Mad Max: Furia en la carretera redefine los tropos temáticos (se sitúa en una sociedad postapocalíptica afectada por una grave crisis de recursos energéticos y naturales, se produce una crítica política manifiesta en un mensaje antiautoritario y ecologista) y los atributos estilísticos (fetichismo por los vehículos a motor y la maquinaría pesada, montaje trepidante, utilización del formato panorámico e importancia narrativa del paisaje australiano como marco estético y traslación geofísica del estado psicológico de los personajes) de la saga original de Mad Max para configurar un artefacto monumental, ruidoso y salvaje que subvierte las reglas del mainstream generando una experiencia extrema que desarrolla la acción mediante una fisicidad notoria.

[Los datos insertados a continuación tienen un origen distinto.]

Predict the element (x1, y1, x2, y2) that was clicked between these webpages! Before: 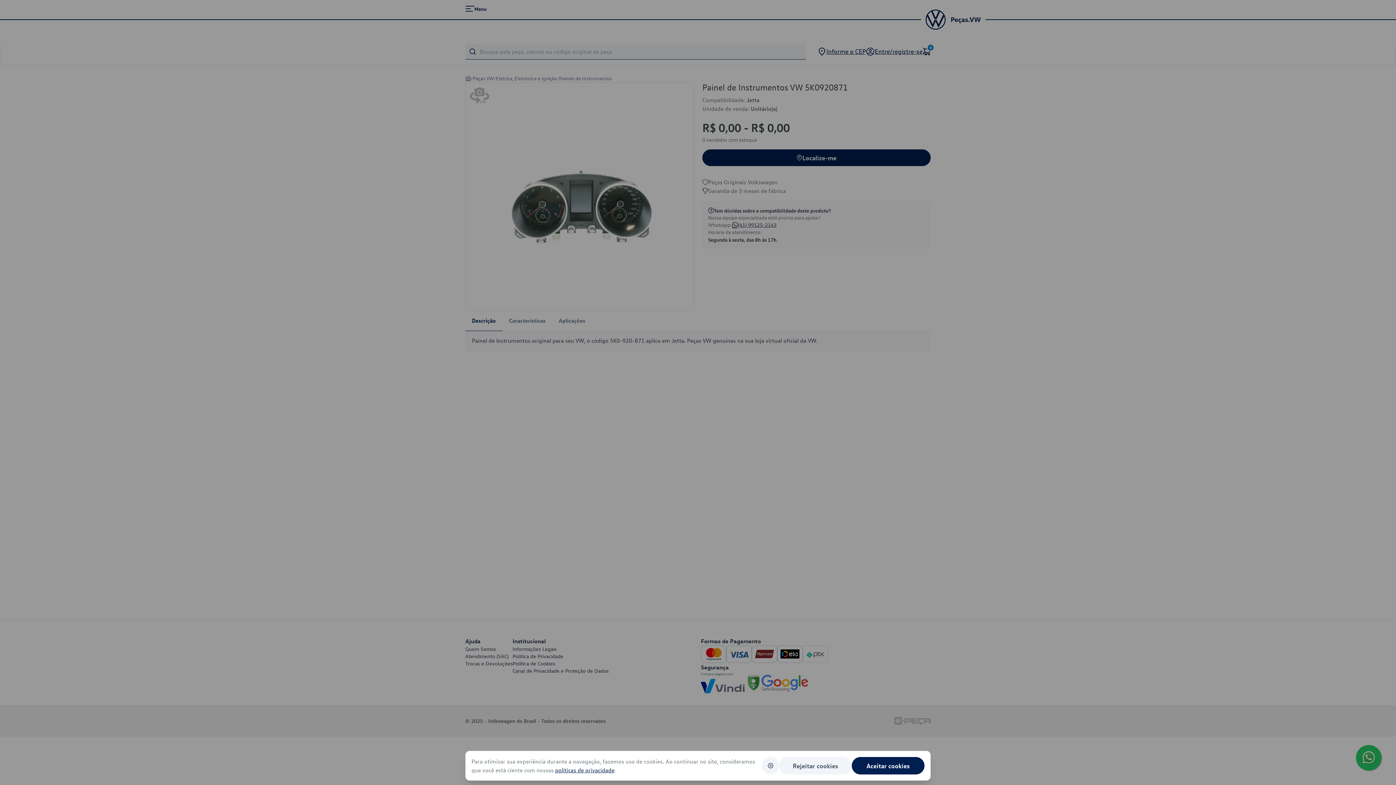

Esto potencia la inmersión absoluta del espectador en un entorno macarra, anárquico, desolador y peligroso donde el ruido y la furia que se desprenden de cada uno de sus fotogramas nos introducen de lleno en esta impactante y vertiginosa evasión motorizada que comienza con un arrebato de disidencia nihilista para terminar convirtiéndose en un relato existencialista sobre la posibilidad de redención de la humanidad a través del derrocamiento de una avejentada y decadente dictadura patriarcal y materialista que sustenta su poder gracias al control exclusivo de los recursos esenciales.